Scendo le scale e trovo i miei genitori abbracciati a guardare la televisione, tranquilli e innamorati come non mai. Vorrei trovare una persona come loro, che rimanga al mio fianco per sempre, amandomi sempre, apprezzandomi sempre. Di questo ho bisogno: amore. Non solo amore famigliare, che non è mai mancato in casa Nam, ma di un amore che una persona al di fuori di tutto può offrirti, per tutta la vita.

"Sto andando da Dane"

"Piccolo, chiamami quando sei arrivato e scrivimi ogni tanto"

"Non si preoccupi lo accompagno io. Sono una persona responsabile, posso portarla dove vuole se le va"

"Ma la pianti?", esclamo tirandogli uno schiaffo sul braccio.

"Tranquillo Tommy, mi fa piacere la gentilezza di Matteo"

"La ringrazio bella signora"

"Ok, andiamocene"

"Divertiti ma non troppo nano", dice mio padre.

"Non preoccupatevi"

Sono veramente agitato, pronto a tutto. Mi fido di lui, ma ho paura di non essere abbastanza. E' sempre stato così: non essere abbastanza bravo a scuola, non essere un bravo figlio, non riuscire nemmeno a baciare qualcuno. Il non essere abbastanza è un pensiero fisso, che mi impedisce di vivere serenamente.
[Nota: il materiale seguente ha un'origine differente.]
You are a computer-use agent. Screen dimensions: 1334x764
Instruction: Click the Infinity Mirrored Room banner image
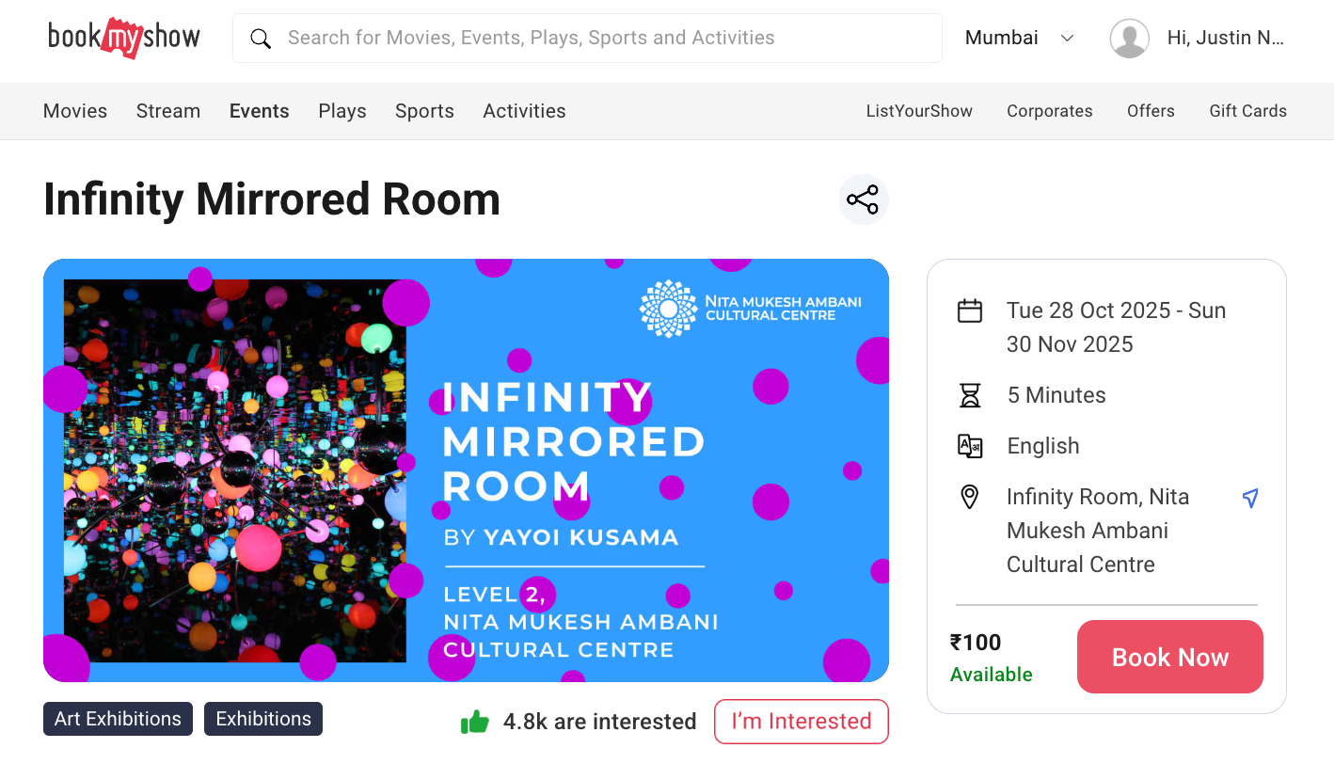pos(466,470)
Matteo mi rimprovera sempre quando non mi fido di me stesso e delle mie potenzialità, ma sono cresciuto in mezzo a compagni di classe sempre sul pezzo con le materie, che prendevano sempre nove e dieci nelle verifiche orali e scritte, sapevano sempre cosa dire quando il prof li chiama. Odio ancora adesso quando si lamentano di una sufficienza. Cazzo, farei carte false per avere i loro voti e le loro capacità. Quando vivi in ambienti del genere, dove ti senti inferiore a tutti, è difficile credere in se stessi. Anche nelle feste che i miei organizzano a casa, insieme a colleghi di lavoro o con semplici amici d'infanzia. Loro si vantano di figli intelligenti, che studiano in Inghilterra, pagelle d'oro dalla prima elementare, responsabili e sportivi. Io mi chiedo sempre su cosa possono vantarsi i miei: di un figlio gay e associale, non credo proprio.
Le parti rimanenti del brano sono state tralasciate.